Jouw opdracht –
Schrijf uit het fragment over de TVL-uitspraak letterlijk het gedeelte over dat begint bij "In deze zaak" en doorloopt tot en met "het bezwaar ongegrond.".

Geselecteerd fragment –
----

In deze zaak heeft het College van Beroep voor het bedrijfsleven op 3 juni 2025 uitspraak gedaan in een geschil tussen [naam 1] B.V. en de minister van Economische Zaken over de afwijzing van een subsidieaanvraag op grond van de Regeling subsidie vaste lasten financiering COVID-19 (TVL) voor het eerste kwartaal van 2021. De minister had de aanvraag van de onderneming, die op 28 juli 2021 was ingediend, aangemerkt als een pro-forma-aanvraag en deze afgewezen omdat deze buiten de aanvraagperiode was ingediend. De onderneming heeft hiertegen bezwaar gemaakt, maar de minister verklaarde het bezwaar ongegrond.
Tijdens de zitting op 19 december 2024 heeft de onderneming aangevoerd dat zij door technische problemen met het digitale aanvraagsysteem van de Rijksdienst voor Ondernemend Nederland (RVO) niet in staat was om tijdig een aanvraag in te dienen. Het College heeft echter geoordeeld dat de onderneming niet aannemelijk heeft gemaakt dat er sprake was van een blokkering van het systeem in de aanvraagperiode. De minister heeft aangetoond dat andere ondernemingen met dezelfde SBI-code wel tijdig een aanvraag hebben kunnen indienen.
Het College heeft geconcludeerd dat de afwijzing van de subsidieaanvraag niet in strijd is met het evenredigheidsbeginsel. De onderneming had de verantwoordelijkheid om tijdig een aanvraag in te dienen en heeft niet tijdig contact opgenomen met de RVO over de problemen die zij ondervond. Het beroep van de onderneming is ongegrond verklaard, en de minister hoeft geen proceskosten te vergoeden.

----

Gegevens –
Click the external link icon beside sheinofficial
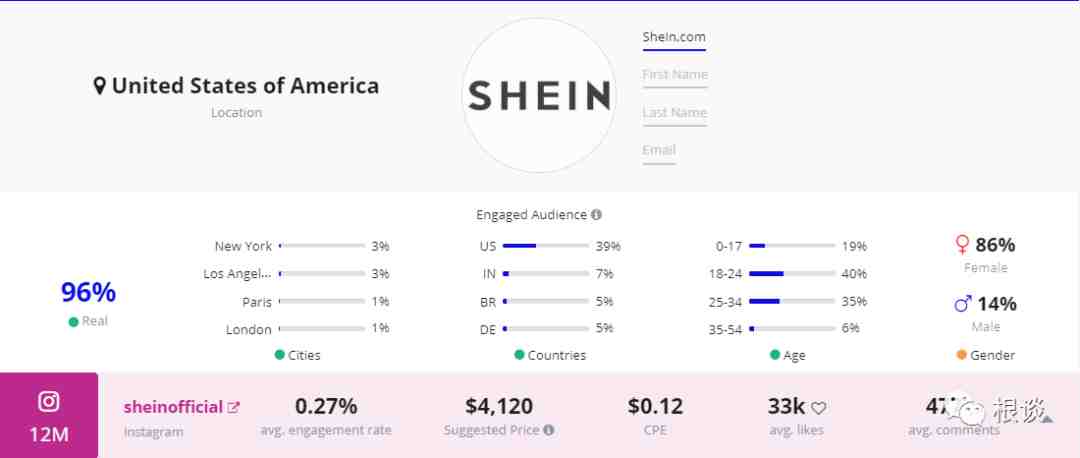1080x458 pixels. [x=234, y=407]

----

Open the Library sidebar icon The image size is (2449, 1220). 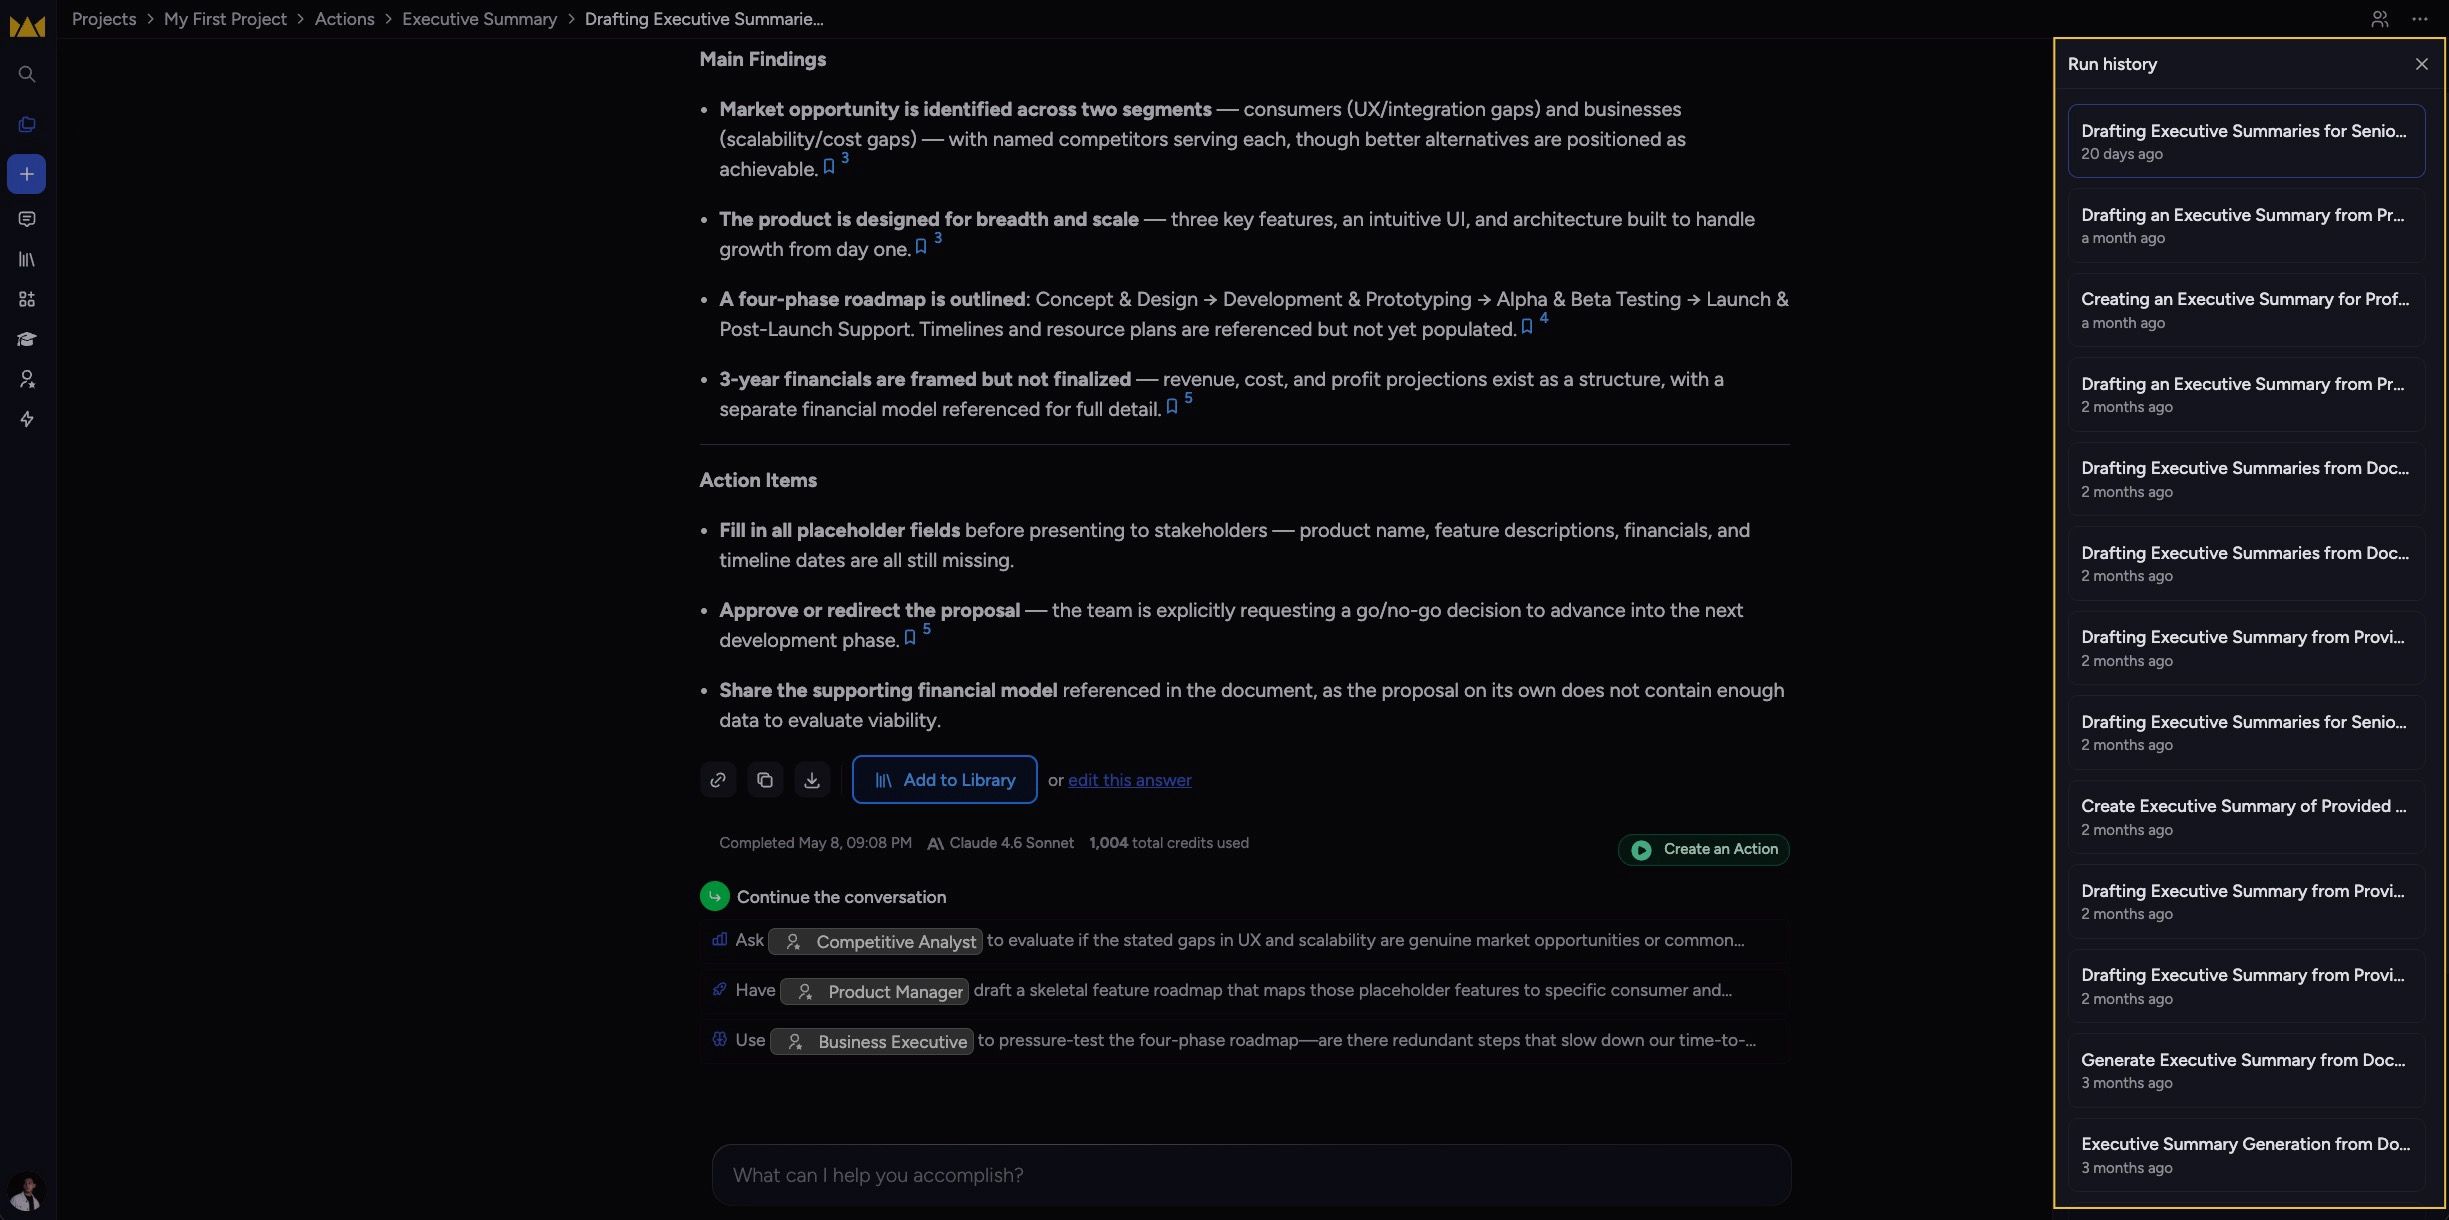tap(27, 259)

----

Schriftelijk antwoord –
In deze zaak heeft het College van Beroep voor het bedrijfsleven op 3 juni 2025 uitspraak gedaan in een geschil tussen [naam 1] B.V. en de minister van Economische Zaken over de afwijzing van een subsidieaanvraag op grond van de Regeling subsidie vaste lasten financiering COVID-19 (TVL) voor het eerste kwartaal van 2021. De minister had de aanvraag van de onderneming, die op 28 juli 2021 was ingediend, aangemerkt als een pro-forma-aanvraag en deze afgewezen omdat deze buiten de aanvraagperiode was ingediend. De onderneming heeft hiertegen bezwaar gemaakt, maar de minister verklaarde het bezwaar ongegrond.